Considerações finais
         Comunicação é um campo fluido, e o que eu falei nesses dois textos podem, inclusive, não fazer mais sentido nenhum segundo a ótica de outros autores. Acredito, no entanto, que as significações propostas possam vir a ser interessantes. É bom saber como as energias fluem nos processos diários, é pra isso que serve a Comunicação, problematizar e procurar entender as dinâmicas entre os seres. Se você chegou até o final desse texto dividido em duas partes, espero, ao menos, que quando você for pegar o autógrafo de algum artista que você muito gosta, sinta a aura que você capturou naquele pedaço de papel.
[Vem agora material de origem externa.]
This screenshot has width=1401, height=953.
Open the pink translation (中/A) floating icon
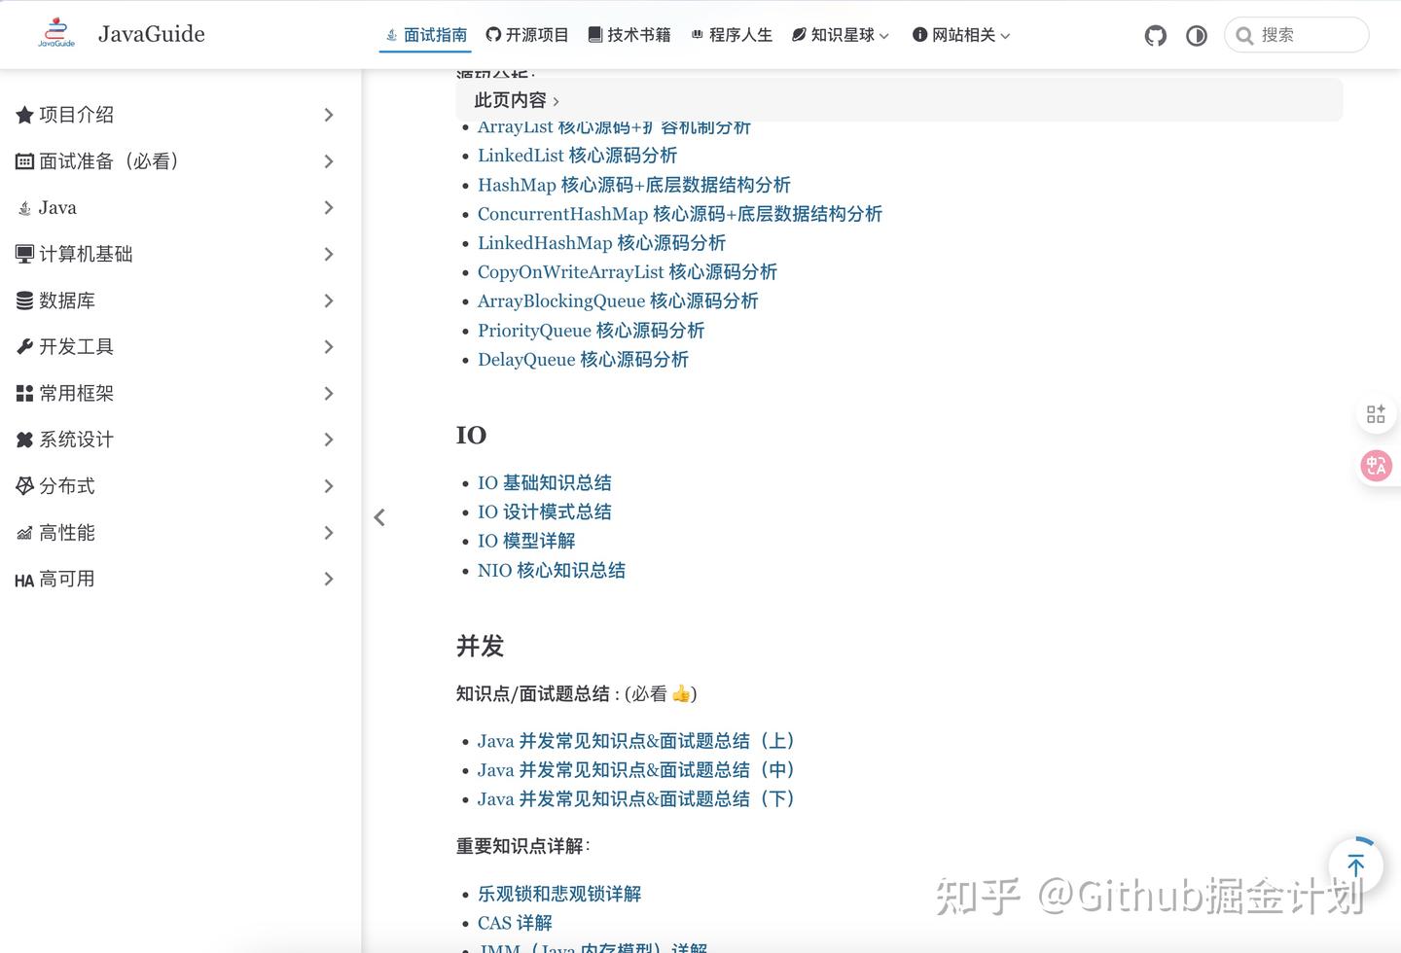click(x=1375, y=465)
PS.: Agradeço enormemente à Lu Cafaggi, ao Shiko, à Jen Wang, ao Marcelo D’Salete, ao Luciano Salles, ao Camilo Solano, ao Luís Felipe Garrocho, ao Felipe Damasceno, à Samanta Flôor, ao Ricardo Tokumoto, à Gabi LoveLove6 e aos DIVERSOS outros artistas, muitos deles até então desconhecidos pra mim, que estiveram no FIQ 2015 e que se dispuseram, mesmo que rapidamente, a autografar meus quadrinhos e, por muitas vezes, trocar alguns bons minutos de conversa sobre assuntos quaisquer. Obrigado à comitiva do Ceará, a gente representou bem o Estado e em 2017 vai representar ainda mais! Obrigado também à cidade de Belo Horizonte, quanta gente gentil ajudou a gente nos dias que passamos por lá!

¹ Segundo dados do site Listas10.org.

² Carlitos é um dos meus maiores amigos e um ilustrador sensacional. Para quem quer saber mais sobre o trabalho dele, indico sua página O Carlitos.